> **Instruction**
Update the lines from the one containing "You are a GUI" through the one containing "(x=714, y=731)", inclusive, so that "screenshot" becomes "image" and nothing else changes. Leave the pictures out of your answer.

> **Provided records**

------------------------------------

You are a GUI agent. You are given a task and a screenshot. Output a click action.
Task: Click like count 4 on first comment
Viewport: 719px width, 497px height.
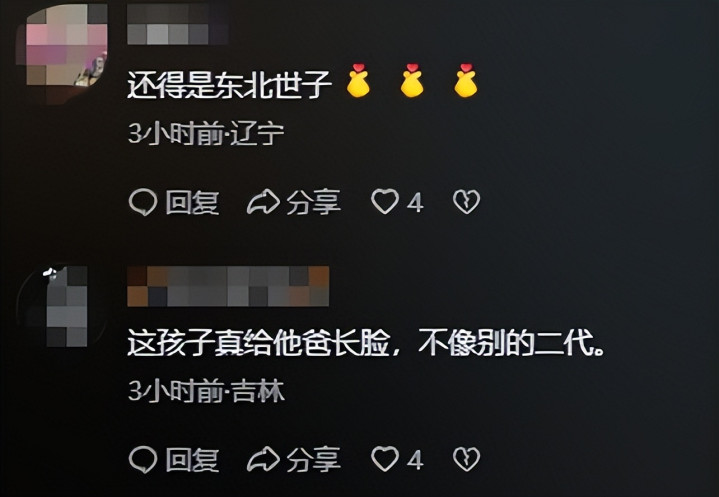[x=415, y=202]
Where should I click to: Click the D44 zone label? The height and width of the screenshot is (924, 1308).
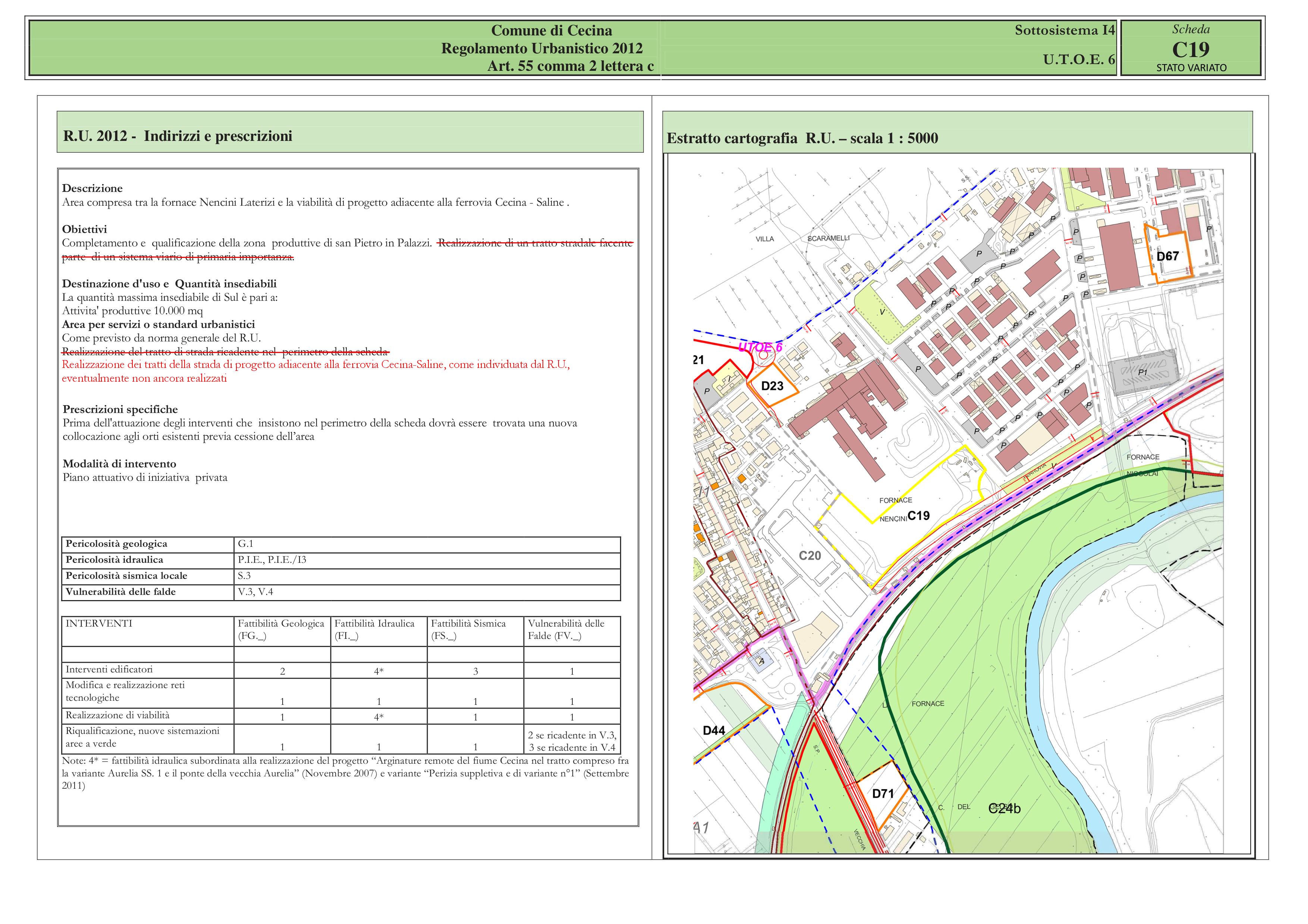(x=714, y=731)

------------------------------------

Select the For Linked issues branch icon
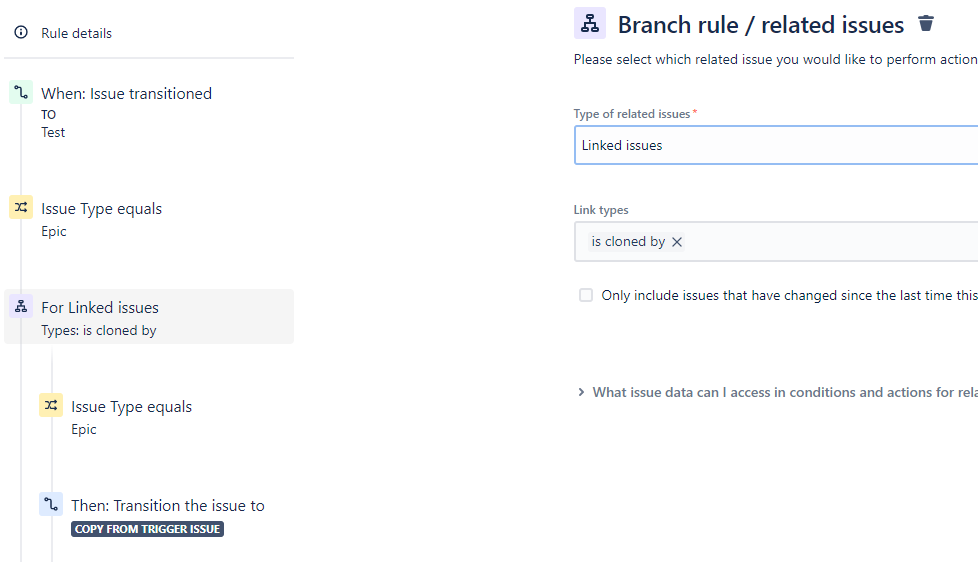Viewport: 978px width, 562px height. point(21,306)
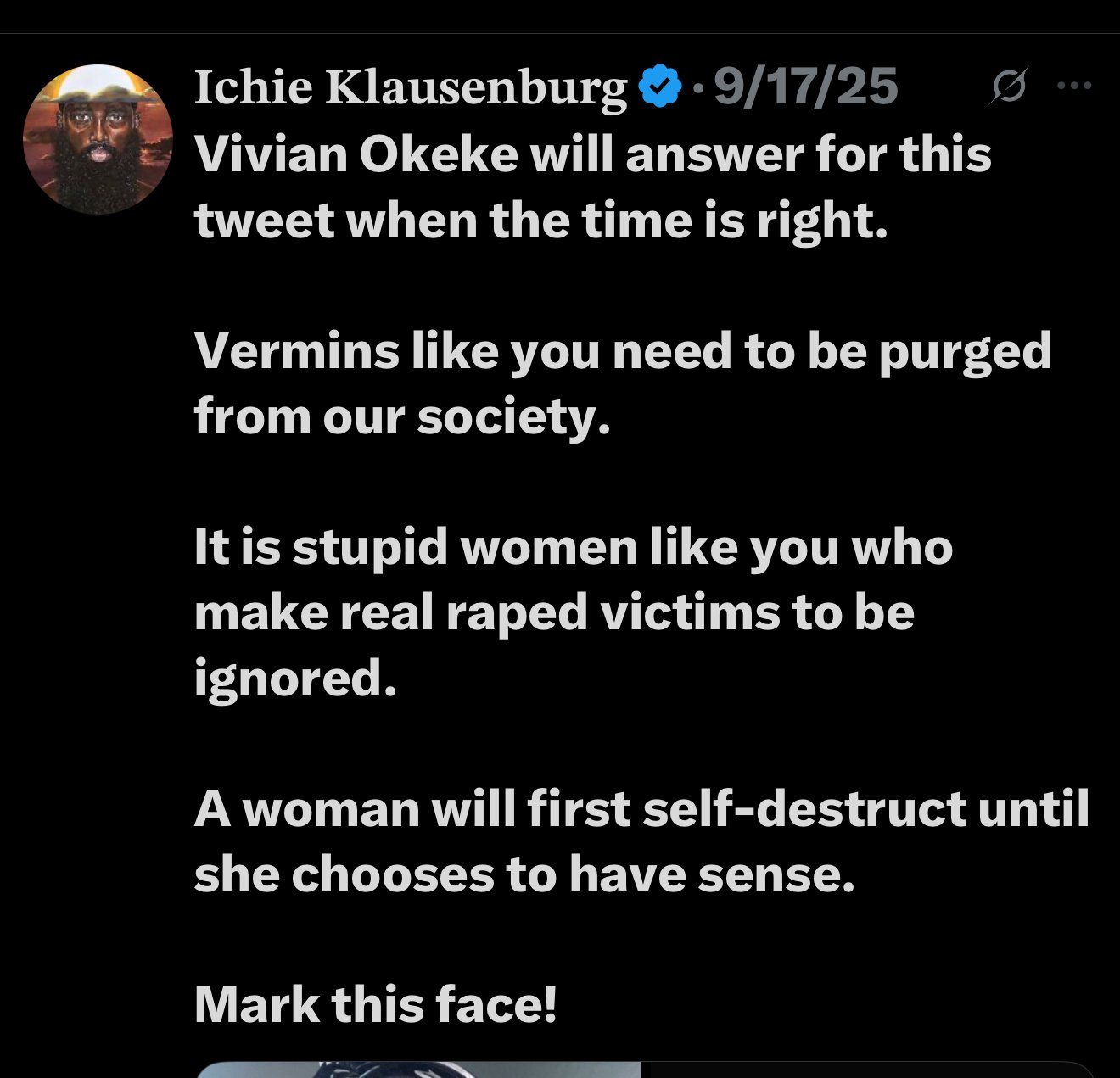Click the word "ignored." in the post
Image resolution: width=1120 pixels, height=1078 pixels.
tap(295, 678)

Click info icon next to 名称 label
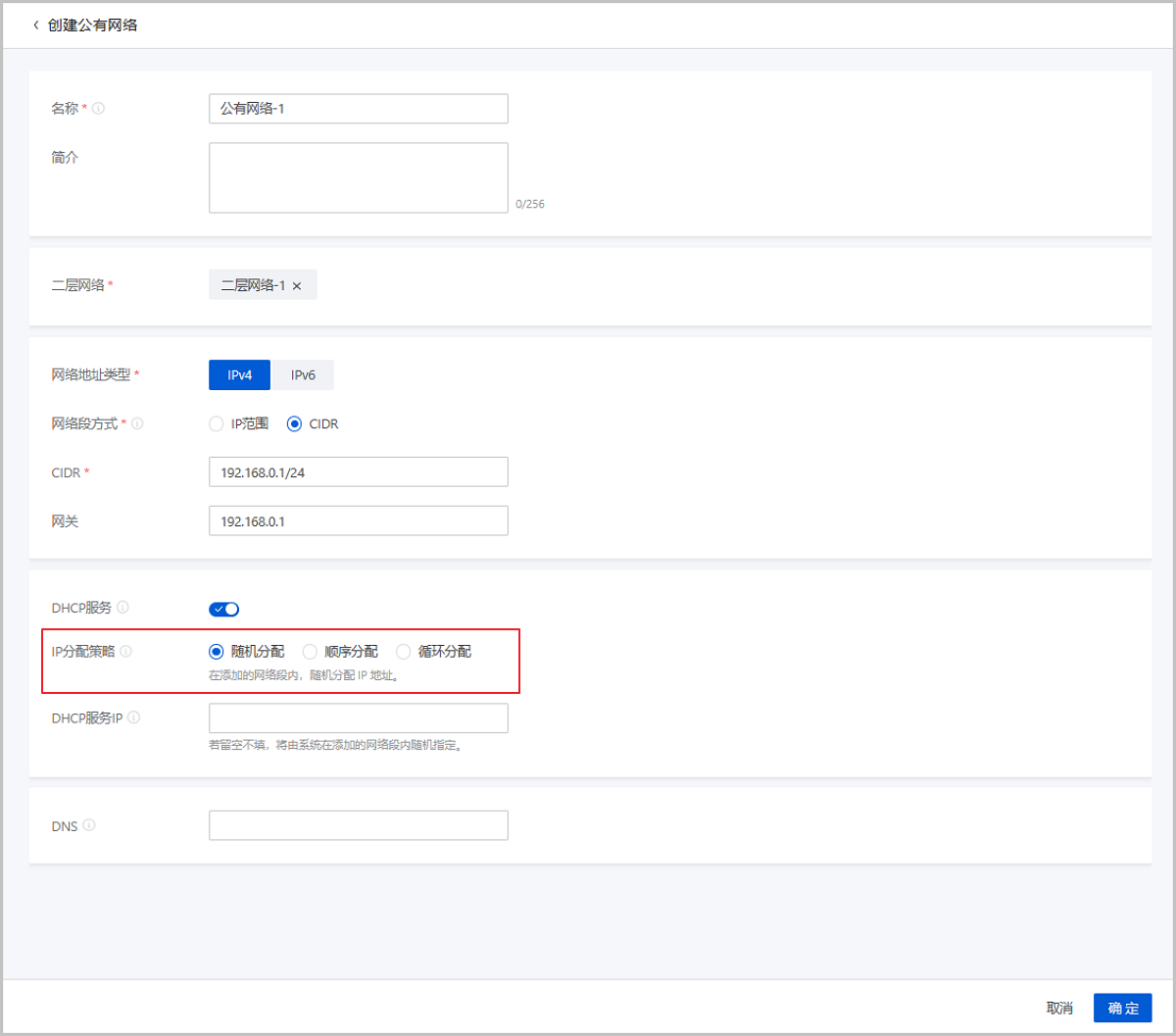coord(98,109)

------------------------------------

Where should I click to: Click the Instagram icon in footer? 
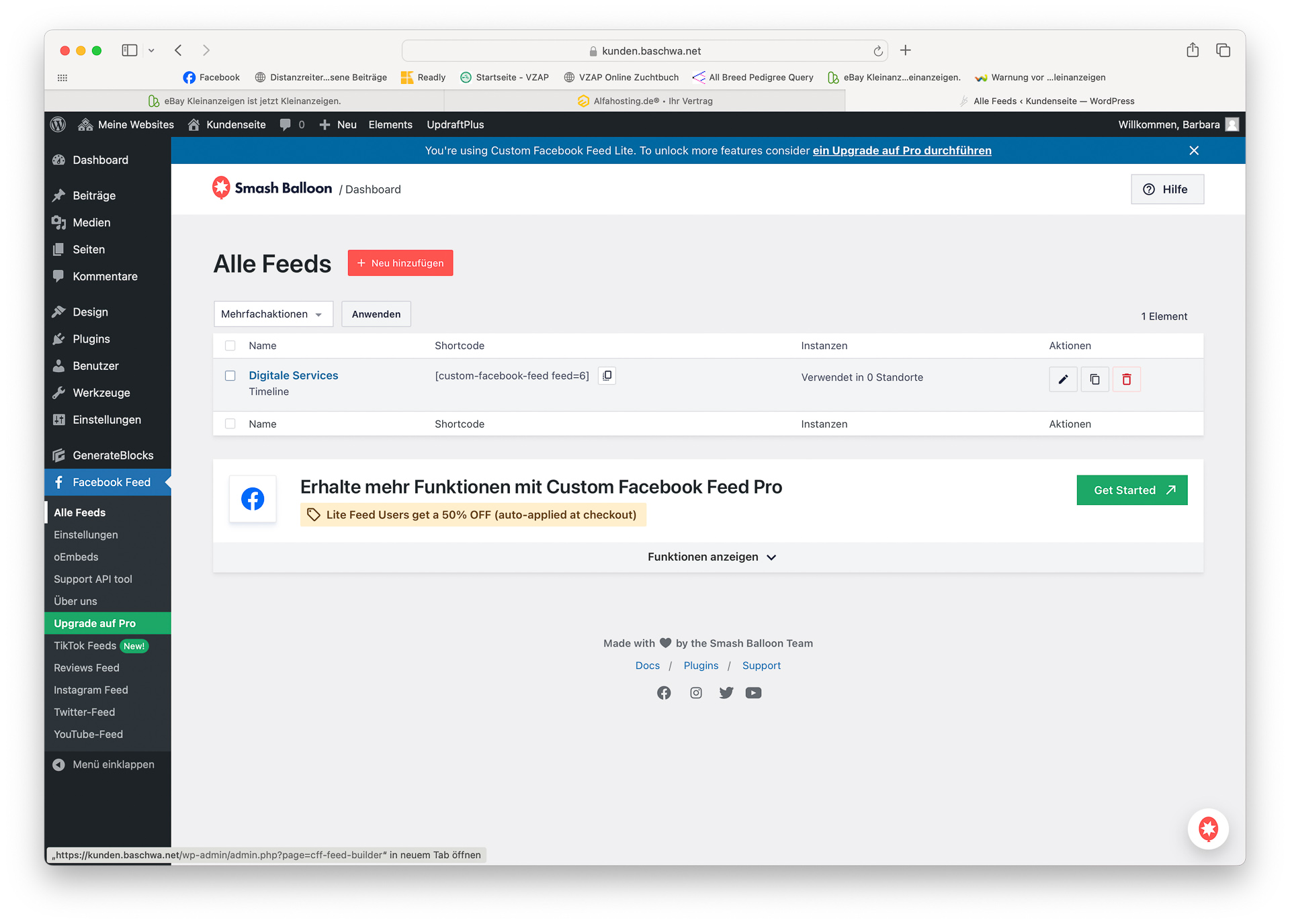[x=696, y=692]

------------------------------------

> **Full answer**
You are a GUI agent. You are given a task and a image. Output a click action.
Task: Click like count 4 on first comment
Viewport: 719px width, 497px height.
[x=415, y=202]
Where should I click to: Click the D44 zone label? The height and width of the image is (924, 1308).
(x=714, y=731)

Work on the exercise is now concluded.